Extracted data:
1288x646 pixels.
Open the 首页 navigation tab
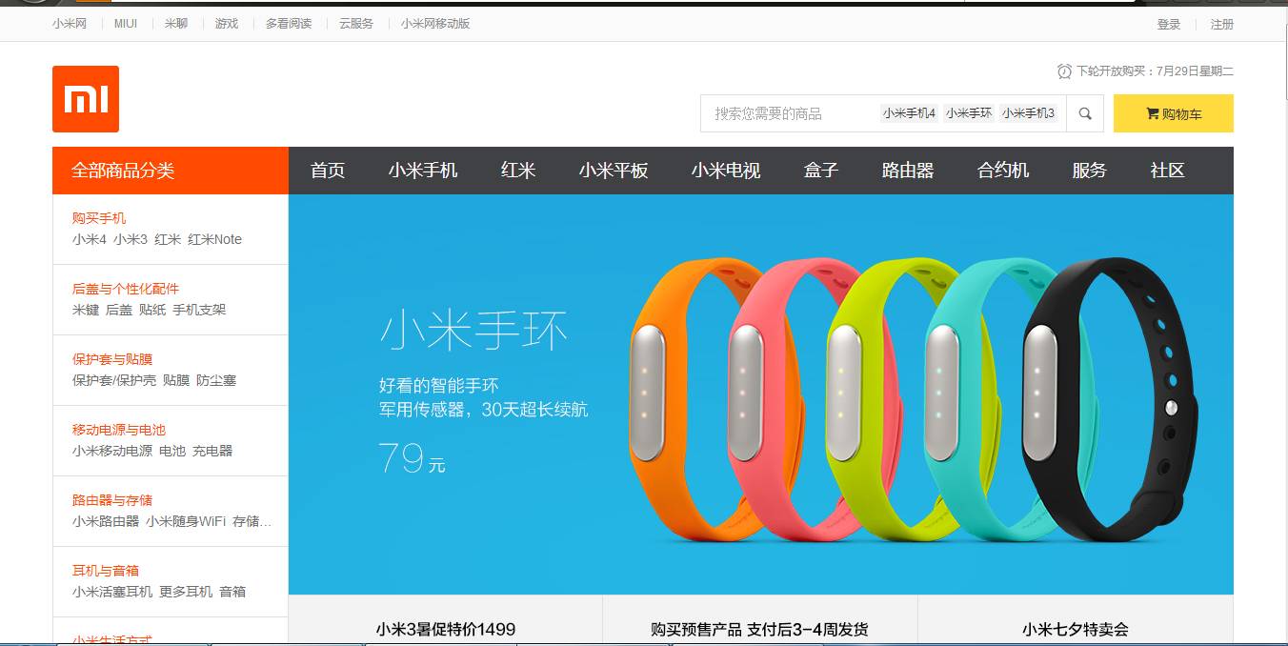click(x=328, y=171)
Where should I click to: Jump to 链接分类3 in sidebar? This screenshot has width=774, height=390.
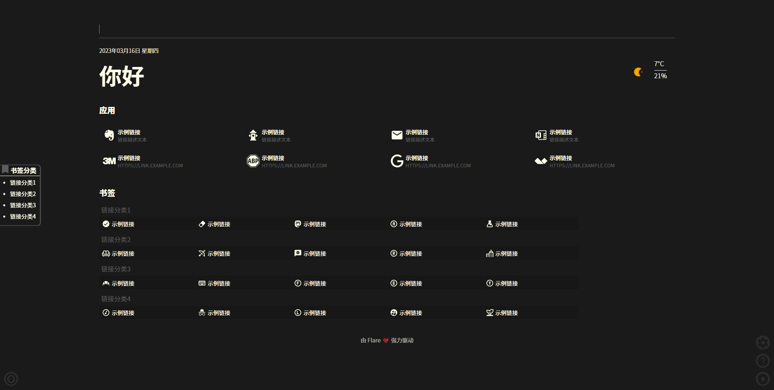click(x=23, y=205)
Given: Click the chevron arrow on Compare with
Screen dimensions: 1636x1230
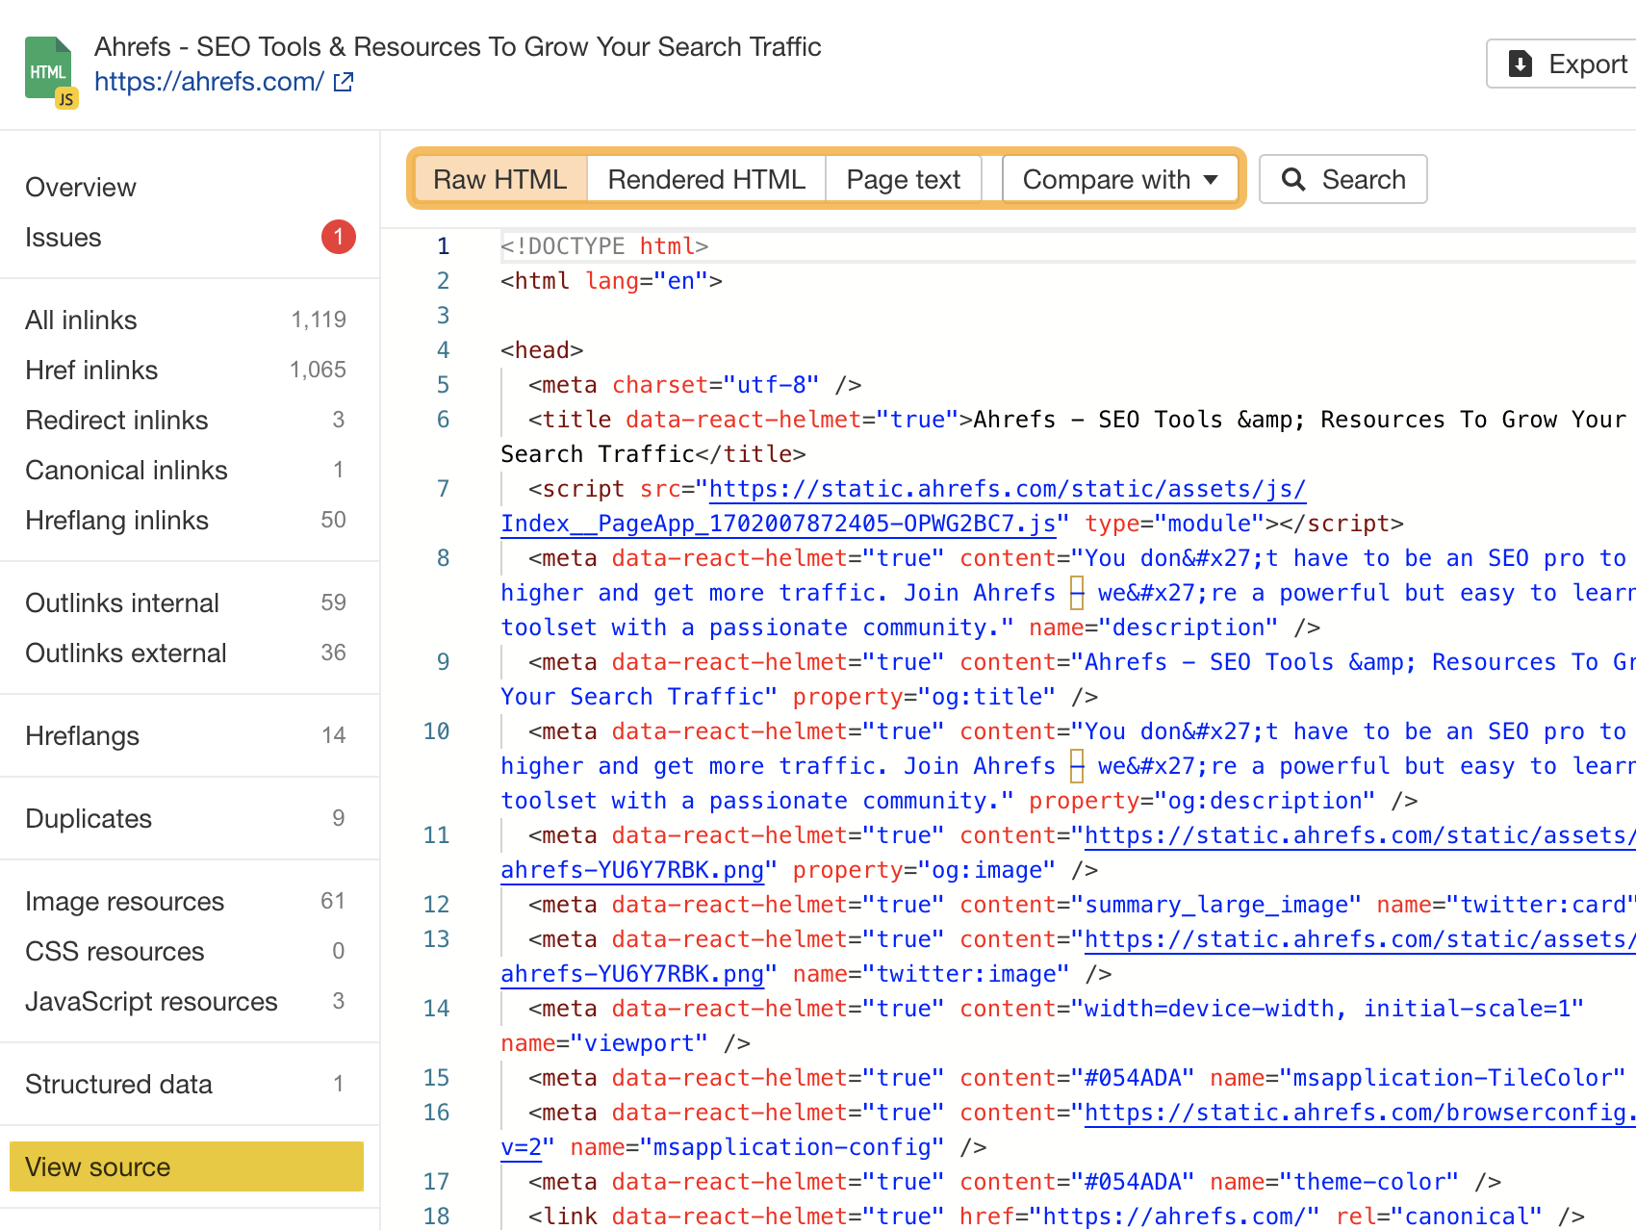Looking at the screenshot, I should pyautogui.click(x=1210, y=179).
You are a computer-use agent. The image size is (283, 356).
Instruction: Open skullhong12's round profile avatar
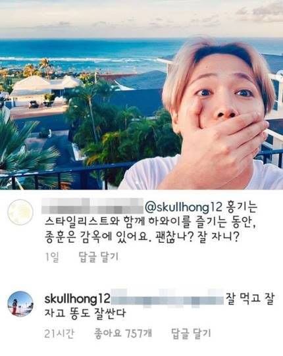point(20,304)
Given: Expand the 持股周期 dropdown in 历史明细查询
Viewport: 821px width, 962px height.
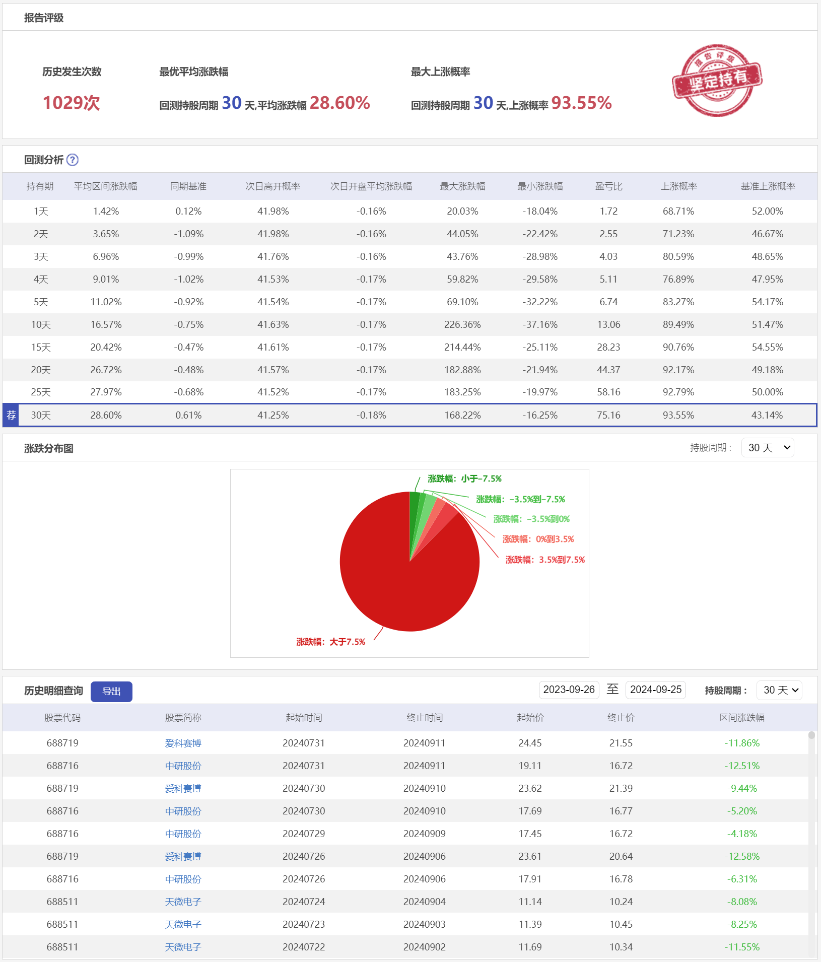Looking at the screenshot, I should (779, 690).
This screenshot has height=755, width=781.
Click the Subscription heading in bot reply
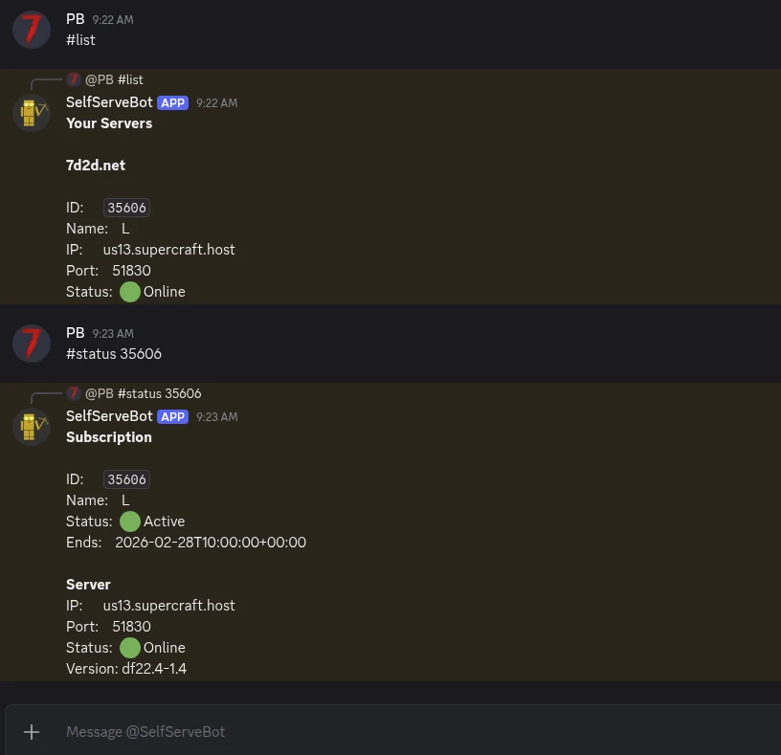click(108, 436)
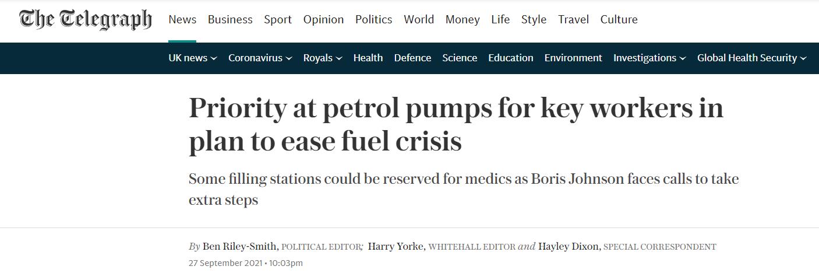Image resolution: width=819 pixels, height=273 pixels.
Task: Open the Travel section
Action: coord(573,19)
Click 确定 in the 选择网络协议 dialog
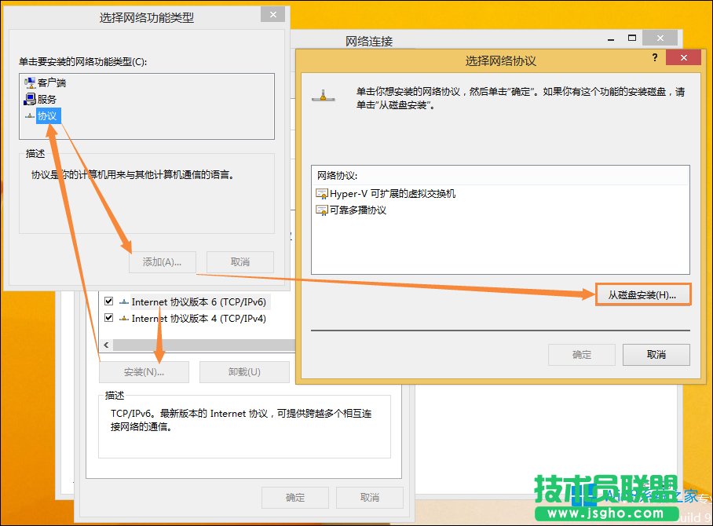Viewport: 713px width, 526px height. pos(581,354)
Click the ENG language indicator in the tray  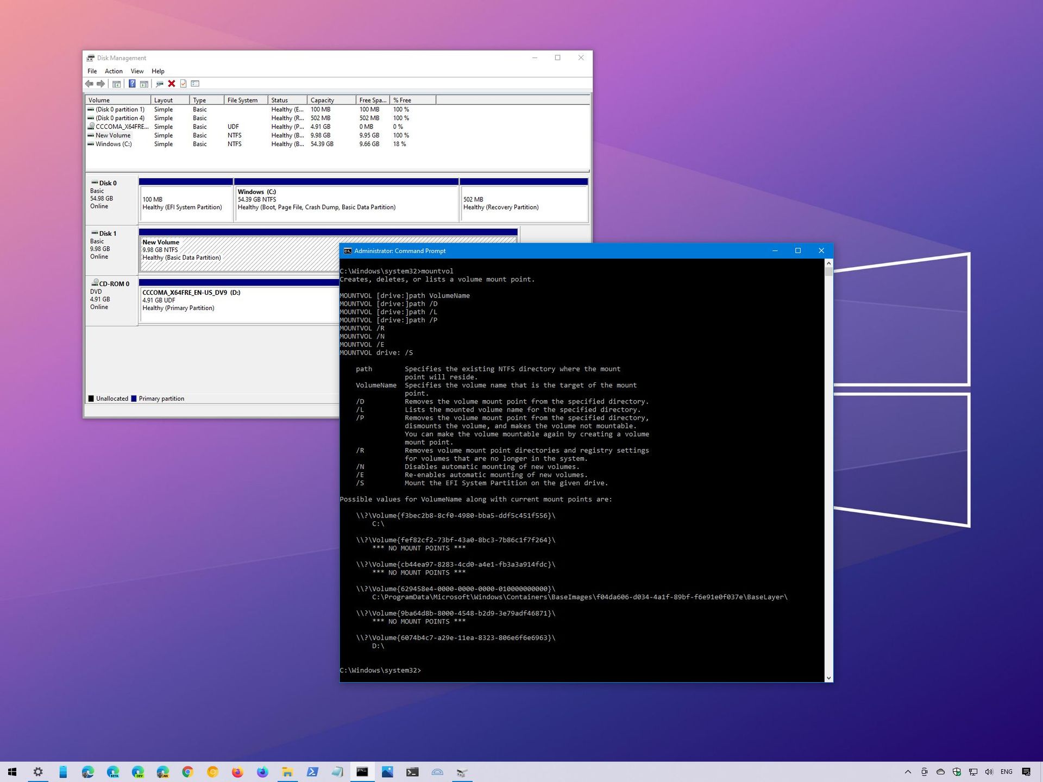[1007, 772]
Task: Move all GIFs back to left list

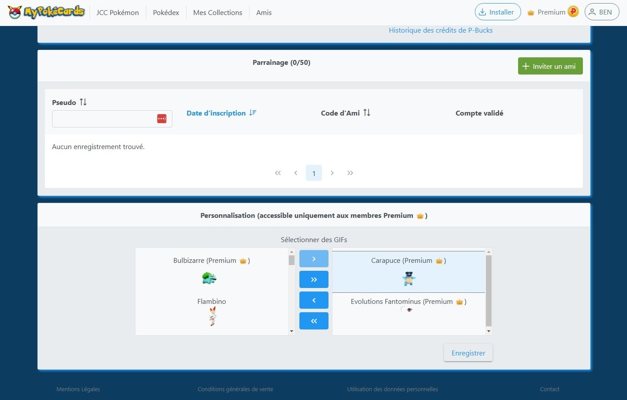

Problem requirements: In the part of the listing above that opens with the line containing "Given: Click the" and closes with the line containing "Looking at the screenshot, I should (779, 690).", rename "dropdown" to "drop-down menu" and change nothing else. Reproduce only those lines, without the pictures.

Reply to the task:
Given: Click the chevron arrow on Compare with
Screen dimensions: 1636x1230
Looking at the screenshot, I should pyautogui.click(x=1210, y=179).
You are a computer-use agent. The image size is (283, 356).
Instruction: Open skullhong12's round profile avatar
point(20,304)
Given: Expand the 持股周期 drop-down menu in 历史明细查询
Viewport: 821px width, 962px height.
Looking at the screenshot, I should (779, 690).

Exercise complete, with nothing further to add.